Since a positive ANA test result is an important component in the diagnosis of patients with possible AARD, clinically irrelevant ANA-positive results, including those related to anti-DFS70 antibodies, have the potential to lead to an incorrect diagnosis, attending concern and anxiety in patients and physicians [9], prescriptions of inappropriate and potentially toxic therapeutics [30]. Hence, as our study shows, it is imperative that samples with DFS staining pattern identified by IIF should be tested for anti-DFS70 antibodies by a specific immunoassay (i.e., ELISA or CIA) and the result should be included in the laboratory report.
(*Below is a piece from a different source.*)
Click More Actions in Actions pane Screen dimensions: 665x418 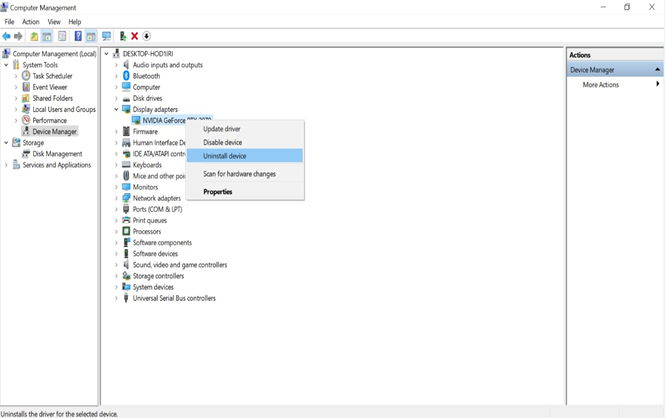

In addition, it is advisable that clinicians should not over-interpret positive ANA results in patients with anti-DFS70 antibodies alone but should focus on whether anti-DFS70 is present in isolation (i.e., complimented by the detection of other disease-specific autoantibodies) and more importantly, on the presence or absence of clinical signs and symptoms of AARD.
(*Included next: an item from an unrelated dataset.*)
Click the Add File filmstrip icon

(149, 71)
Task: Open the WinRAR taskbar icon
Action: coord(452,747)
The results of our survey need to be considered with caution based on the following shortcomings. First, reading patterns using a picture posted on the web might not deliver the same accuracy as using a microscope. Second, we only used one commercial HEp-2 cell substrate. Significant differences have been described between various IIF staining patterns on HEp-2 cells from different manufacturers [24, 27] and, therefore, it remains unclear if the DFS pattern can be recognized with similar accuracy using slides from a variety of manufacturers. Such variations might be attributed to the media and culture conditions, a variety of fixation methods used for manufacturing of the cell substrates, and various other technical aspects of slide preparation [27]. Although previous data [18] indicate that the DFS pattern can be identified on slides from a number of ANA kit manufacturers, more samples need to be analyzed and a more comprehensive multi-center study is needed to arrive at a conclusion, especially since conflicting results have been published [27].


Recognizing the DFS ANA IIF pattern and mixed IIF patterns composed of DFS plus clinically relevant ANA poses a significant challenge. Consequently, it seems imperative that specific immunoassays are needed to confirm the presence of anti-DFS70 antibodies before definitive results are reported to clinicians.